Lilburn
Aotearoa (Overture)
A Birthday Offering
Drysdale Overture
Forest (Tone Poem)
A Song of Islands (Tone Poem)
Festival Overture
Processional Fanfare
New Zealand Symphony Orchestra
James Judd
Recorded 9-11 November 2004 in the Michael Fowler Centre, Wellington, New Zealand
Reviewed by: Colin Anderson
Reviewed: October 2006
CD No: NAXOS 8.557697
Duration: 75 minutes
Although not the first to record them, when James Judd and the New Zealand Symphony Orchestra essayed Douglas Lilburn’s three symphonies for Naxos (8.555862, link below), they brought this fine music to a wider public thanks to this label’s wide availability and budget price. Building on Lilburn’s enhanced reputation (his Symphony No.3 made it to BBC Proms 2005), this release of shorter Lilburn orchestral works should be found every bit as attractive.
Lilburn (1915-2001), a native of New Zealand, who, in the late 1930s, studied with Vaughan Williams at the Royal College of Music in London, composed music that could be generally summed up as ‘evocative’ and ‘outgoing’. There are exceptions – that terse if gratifying Third Symphony, for example – and this release includes music that will find widespread favour.
Aotearoa (Land of the long white cloud) is the indigenous name for New Zealand; Lilburn’s overture burgeons with good and vivid intentions and is inspired by his country’s terrain.
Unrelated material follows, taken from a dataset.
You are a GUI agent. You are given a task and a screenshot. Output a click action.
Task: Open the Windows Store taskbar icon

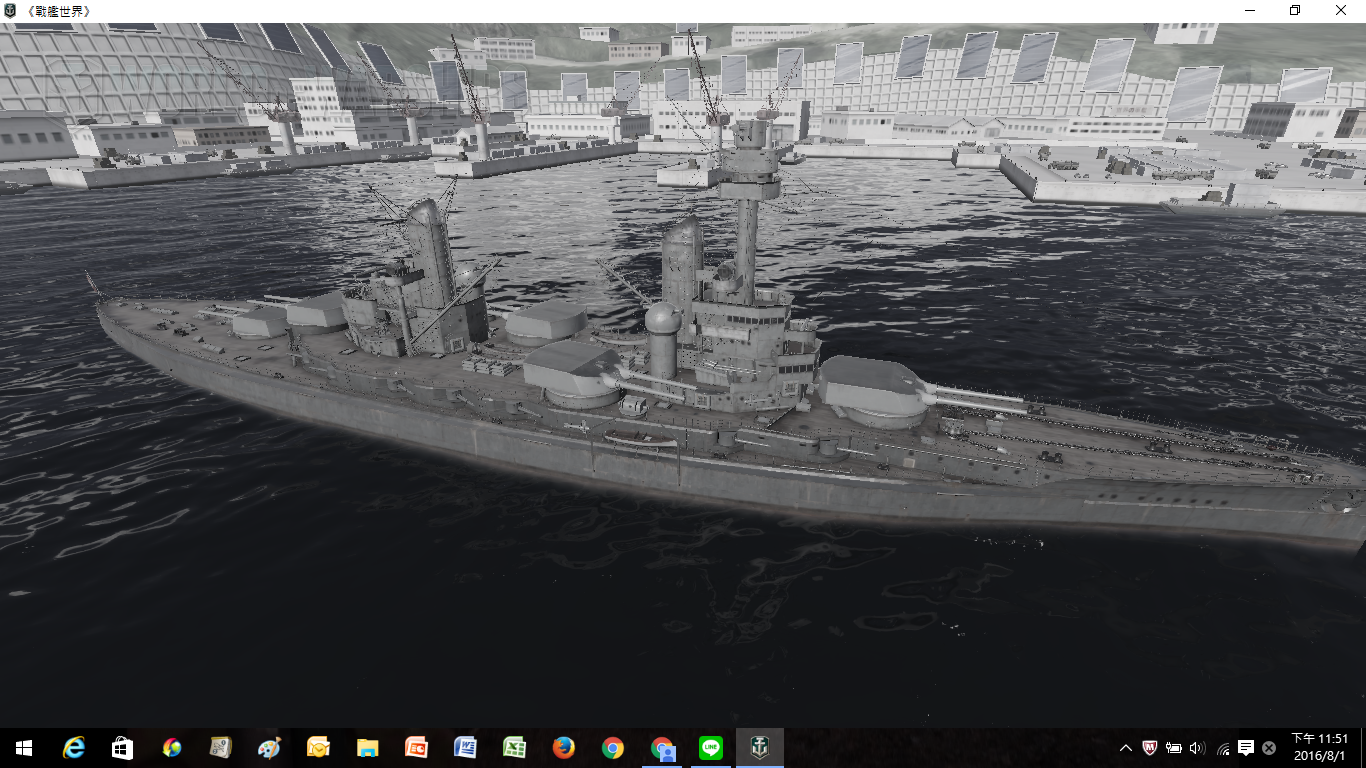(122, 748)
It’s a fine piece, Lilburn (characteristically) reminding of Sibelius’s music, as he does in Drysdale Overture, a student work revised in 1986, in which Lilburn’s growing-up home, a farm, inspires a pulsating and eloquent piece, which is folksy and naturalistic as well as ecstatic.
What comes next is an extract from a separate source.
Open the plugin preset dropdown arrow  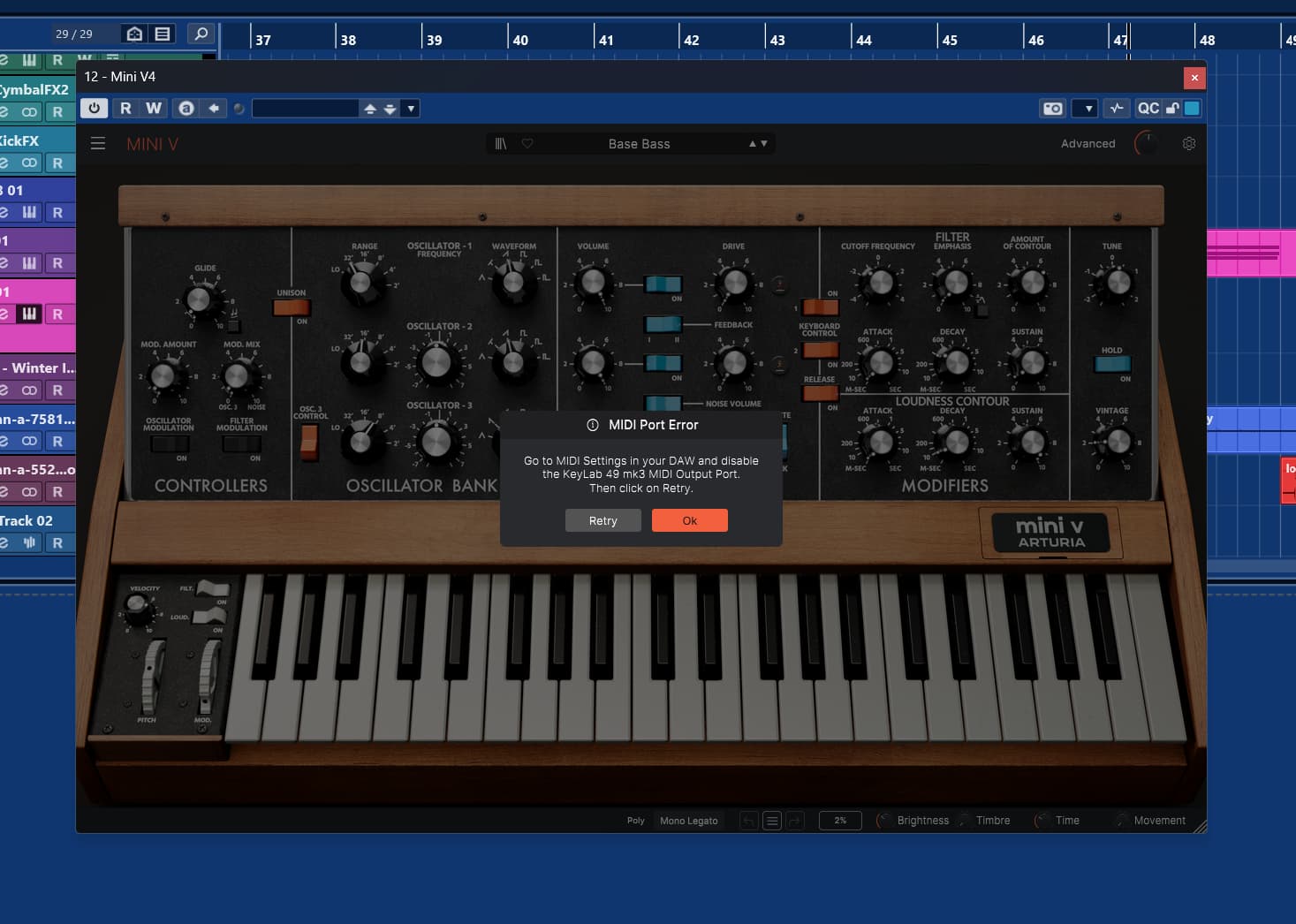click(411, 109)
Similarities to Sibelius shouldn’t be allowed to obscure Lilburn’s very effective expression, which is usually lucidly laid out and orchestrated, and generously summoned. More experimental is A Birthday Offering (1956), intriguingly written and scored, which is attractively whimsical in its jazzy and seductive turns, and with echoes of Aaron Copland’s ‘dance’ and ‘country’ music, specifically Copland’s Appalachian Spring, which Lilburn consciously introduces into his piece.
Anyone responding to Copland’s open-plain music, and similar music from his contemporaries (Peter Mennin, William Schuman, et al), as well as complementing Sibelius and his response to Finnish landscape, will find much of interest here. Forest (another student work, and one not revised) is very impressive; the opening, following some exquisite writing for solo strings, may recall George Butterworth’s ‘pastoral’ music, and Sibelius gradually becomes a strong presence (suggestions of his Tapiola and symphonies 4 and 6) in music that powerfully suggests an autumnal scene and in vibrant emotional terms. A Song of Islands is initially introspective, more concerned with man’s relationship with nature – water and mountains – until awe and fascination swell the music to climactic heights.
The remaining works – Festival Overture (1939, another work from his ‘London years’, this one first conducted by Sir George Dyson) and Processional Fanfare (1961/1985) – are as their billing suggests; the former is optimistic (and signalled by Sibelian figures) if tinged by the then just-beginning World War II and a flavour of William Walton’s music creeps in towards the end, while the latter is for orchestra with three trumpets prominent and is tied up with the academic side of Lilburn’s life; he was closely associated with Victoria University for many years.
The performances are splendid, very well prepared and rendered with belief and commitment. James Judd (his use of antiphonal violins a striking feature) is a doughty champion of Lilburn’s music – balance and blend is lucid – and he keeps the music on the move without cramping the considerable passion and beauty that Lilburn’s music exudes. Lovers of Sibelius and of British and American music from the first half of the last century needn’t hesitate. With very good sound and a detailed booklet note, this is a release as easy to recommend as it is to acquire.